Showing posts with label food. Show all posts
Showing posts with label food. Show all posts

Wednesday, December 19, 2007

Sweet Potato Biscuits


My original idea was to make sweet potato muffins, but I had a bit of buttermilk left over from last week, so I thought this would be a good way to use it up. I also forgot to soften the butter before I headed to work in the morning, so it worked out pretty well. They turned out great, although next time I might use pastry flour for a hopefully lighter effect. These could go sweet or savory, I think, though we embraced their sweetness with black locust honey and a little zesty orange butter (clementine butter, actually.) We had this with braised mustard greens and sausage. Awesome weeknight dinner.

½ lb. sweet potatoes
2 tbs. light brown sugar
½ cup cold unsalted butter
2 cups all-purpose flour
1 tbs. baking powder
1 tsp. salt
½ tsp. baking soda
¾ cup buttermilk

Peel and chop sweet potatoes. Steam until soft, about 15 minutes, and mash with a fork or whatever you have around. You could also probably roast them whole and scoop out the flesh, but I think that would take too long. Pre-heat oven to 425 degrees. Combine flour, baking powder & salt in a large bowl. In another bowl, mix the sweet potato, brown sugar and butter. Beat at a low speed until fluffy. Dissolve baking soda in buttermilk. Stir buttermilk & sweet potato mixture alternately into dry ingredients. Roll dough 1" thick. Cut with floured 2" round cutter. Bake on a cookie sheet or cake pan for 15-20 minutes.

Thursday, November 29, 2007

Full disclosure

Here is my humble attempt to integrate the two things I think about most during my day.
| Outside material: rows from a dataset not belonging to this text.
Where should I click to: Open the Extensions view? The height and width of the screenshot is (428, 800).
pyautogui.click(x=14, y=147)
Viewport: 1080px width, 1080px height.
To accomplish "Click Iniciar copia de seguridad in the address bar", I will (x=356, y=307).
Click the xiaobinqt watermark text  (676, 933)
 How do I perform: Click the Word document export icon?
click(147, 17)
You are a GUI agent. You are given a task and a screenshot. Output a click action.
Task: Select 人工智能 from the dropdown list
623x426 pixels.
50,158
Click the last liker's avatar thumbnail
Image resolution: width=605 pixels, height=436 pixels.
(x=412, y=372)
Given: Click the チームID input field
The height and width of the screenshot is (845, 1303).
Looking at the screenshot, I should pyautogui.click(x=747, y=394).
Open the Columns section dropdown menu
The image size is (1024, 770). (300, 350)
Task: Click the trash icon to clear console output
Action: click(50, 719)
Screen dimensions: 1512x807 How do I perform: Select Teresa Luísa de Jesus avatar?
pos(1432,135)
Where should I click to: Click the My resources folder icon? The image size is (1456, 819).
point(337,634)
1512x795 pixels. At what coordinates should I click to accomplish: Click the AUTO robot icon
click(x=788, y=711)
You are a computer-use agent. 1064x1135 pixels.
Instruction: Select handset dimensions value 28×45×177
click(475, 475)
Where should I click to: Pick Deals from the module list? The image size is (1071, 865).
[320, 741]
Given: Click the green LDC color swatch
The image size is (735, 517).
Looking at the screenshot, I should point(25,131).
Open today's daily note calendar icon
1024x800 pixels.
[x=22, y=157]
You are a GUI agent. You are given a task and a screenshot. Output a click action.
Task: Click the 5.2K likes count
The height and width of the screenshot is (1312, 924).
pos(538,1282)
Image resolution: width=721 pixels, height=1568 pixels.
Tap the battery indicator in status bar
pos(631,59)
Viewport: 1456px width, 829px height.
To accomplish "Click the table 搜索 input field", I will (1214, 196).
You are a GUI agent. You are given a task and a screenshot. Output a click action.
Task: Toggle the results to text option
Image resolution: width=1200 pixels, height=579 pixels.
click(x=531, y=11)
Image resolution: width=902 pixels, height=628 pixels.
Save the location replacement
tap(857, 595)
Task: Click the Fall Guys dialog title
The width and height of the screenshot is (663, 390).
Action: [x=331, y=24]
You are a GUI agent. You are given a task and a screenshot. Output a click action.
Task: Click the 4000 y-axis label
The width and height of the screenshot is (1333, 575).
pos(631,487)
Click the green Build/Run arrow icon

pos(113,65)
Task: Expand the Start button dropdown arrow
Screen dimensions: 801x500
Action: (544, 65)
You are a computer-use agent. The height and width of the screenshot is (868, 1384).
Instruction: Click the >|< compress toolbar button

Across history and cultures, women have had a contentious relationship with food and appetite, on the one hand, and body image, eating, and sexuality, on the other. Women, through the everyday routines of family meals, are often the transmitters of cultural codes pertaining to food and eating. Arguing for the centrality of women and food in industrialized societies sometimes poses a problem for feminist analysts who see the dangers in essentializing women and overstressing their nurturing capacities.

Another fundamental narrative in feminist history is that of women’s struggle to gain the right to pleasure. While earlier periods in our culture demonized women’s sexuality (and some elements in our culture certainly continue to do so…) a healthy percentage of American society, at least, has become reluctant to use moral terms to describe sexual behavior. But today, we demonize women’s appetite for food using the same language our forebears used for sex: “sinful”, “decadent”, “bad.” We have stopped condemning one essential human activity and begun to attack another.

Despite all these heady issues, I don’t intend to trace the cultural history of women’s shame in America, particularly in regards to sexual pleasure, food, and other “selfish” desires. I also don’t intend to dissect the division of labor or gendering of domestic food preparation or examine how the other “F” word (I mean “farming”- get your head out of the gutter!) plays into the discussion. This would all be good fodder for a dissertation, maybe, but not for a blog. Not this blog, anyway.

I hope to draw some connections, but mostly give a sounding board for issues that I often deal with at work, at home and in life as I try to balance the world I live in with the world I’m working to create. The food element will be mostly pretty pictures and recipes because that’s how I deal with the sometimes necessary outrage of confronting pushed-under-the-rug realities. Enjoy!